U.S. Constitution

U.S. Constitution
The voice of the people

16 August 2020

Ship Of Fools

"The Ship of Fools" was a 1965 Stanley Kramer film based on the 1962 novel of the same title by Katherine Anne Porter. The plot followed the stories and interactions of passengers on an ocean liner traveling from Mexico to Germany in 1931. Porter intended the book to be a microcosm of human foibles in the years prior to WWII.

She took her title from a late 15th-century satirical poem by Sebastian Brant that concerned a ship sailing to the Fools' Paradise. Brant in turn based his poem on a section of Book 6 of Plato's Republic. Plato tells an allegorical story of a dysfunctional and incompetent crew trying to sail a ship. The allegory refers to the difficulties experienced by a society trying to develop and live with democracy, a new concept of governance at the time.

Here is that allegory, in a contemporary translation by Tom Griffith. I think it closely resembles the Trump administration:

There’s the shipowner, larger and stronger than everyone in the ship, but somewhat deaf and rather short-sighted, with a knowledge of sailing to match his eyesight. The sailors are quarrelling among themselves over captaincy of the ship, each one thinking that he ought to be captain, though he has never learnt that skill, nor can he point to the person who taught him or a time when he was learning it. On top of which they say it can’t be taught. In fact they’re prepared to cut to pieces anyone who says it can. The shipowner himself is always surrounded by them. They beg him and do everything they can to make him hand over the tiller to them. Sometimes, if other people can persuade him and they can’t, they kill those others or throw them overboard. Then they immobilise their worthy shipowner with drugs or drink or by some other means, and take control of the ship, helping themselves to what it is carrying. Drinking and feasting, they sail in the way you’d expect people like that to sail. More than that, if someone is good at finding them ways of persuading or compelling the shipowner to let them take control, they call him a real seaman, a real captain, and say he really knows about ships.
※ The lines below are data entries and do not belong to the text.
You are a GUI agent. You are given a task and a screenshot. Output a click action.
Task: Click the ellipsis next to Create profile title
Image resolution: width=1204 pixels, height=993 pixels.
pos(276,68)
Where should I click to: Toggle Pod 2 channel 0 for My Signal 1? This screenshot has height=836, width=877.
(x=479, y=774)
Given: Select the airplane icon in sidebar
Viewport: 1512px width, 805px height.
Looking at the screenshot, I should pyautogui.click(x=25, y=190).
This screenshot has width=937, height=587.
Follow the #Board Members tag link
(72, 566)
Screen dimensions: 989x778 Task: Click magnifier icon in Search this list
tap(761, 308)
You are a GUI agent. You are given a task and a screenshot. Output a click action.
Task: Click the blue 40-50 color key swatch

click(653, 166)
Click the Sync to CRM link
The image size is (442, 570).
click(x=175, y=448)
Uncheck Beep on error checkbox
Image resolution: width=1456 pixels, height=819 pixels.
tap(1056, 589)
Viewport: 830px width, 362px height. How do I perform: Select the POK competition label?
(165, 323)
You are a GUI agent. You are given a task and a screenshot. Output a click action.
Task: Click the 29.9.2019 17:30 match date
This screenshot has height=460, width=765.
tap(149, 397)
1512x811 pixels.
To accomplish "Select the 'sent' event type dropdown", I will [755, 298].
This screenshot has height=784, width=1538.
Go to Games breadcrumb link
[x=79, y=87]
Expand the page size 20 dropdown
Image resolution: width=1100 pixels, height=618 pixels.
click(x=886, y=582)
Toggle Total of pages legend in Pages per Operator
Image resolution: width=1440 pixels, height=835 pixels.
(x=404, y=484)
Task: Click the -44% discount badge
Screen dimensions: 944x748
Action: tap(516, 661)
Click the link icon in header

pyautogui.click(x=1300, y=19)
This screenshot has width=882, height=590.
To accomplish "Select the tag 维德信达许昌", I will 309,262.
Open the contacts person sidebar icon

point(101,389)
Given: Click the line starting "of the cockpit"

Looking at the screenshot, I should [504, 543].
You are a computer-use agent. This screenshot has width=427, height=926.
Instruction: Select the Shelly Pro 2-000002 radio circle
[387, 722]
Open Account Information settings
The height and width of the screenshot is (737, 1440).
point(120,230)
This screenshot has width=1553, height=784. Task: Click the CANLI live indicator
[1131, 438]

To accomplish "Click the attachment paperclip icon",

Anyone who can’t do this they treat with contempt, calling him useless. They don’t even begin to understand that if he is to be truly fit to take command of a ship a real ship’s captain must of necessity be thoroughly familiar with the seasons of the year, the stars in the sky, the winds, and everything to do with his art. As for how he is going to steer the ship - regardless of whether anyone wants him to or not - they do not regard this as an additional skill or study which can be acquired over and above the art of being a ship’s captain. If this is the situation on board, don’t you think the person who is genuinely equipped to be captain will be called a stargazer, a chatterer, of no use to them, by those who sail in ships with this kind of crew? 1 

This is America today: Adrift with no one capable of steering on board.


--- Diogenes, 8/16/2020

¹ Plato, The Republic, Tom Griffith, trans., Cambridge University Press. p. 191-192.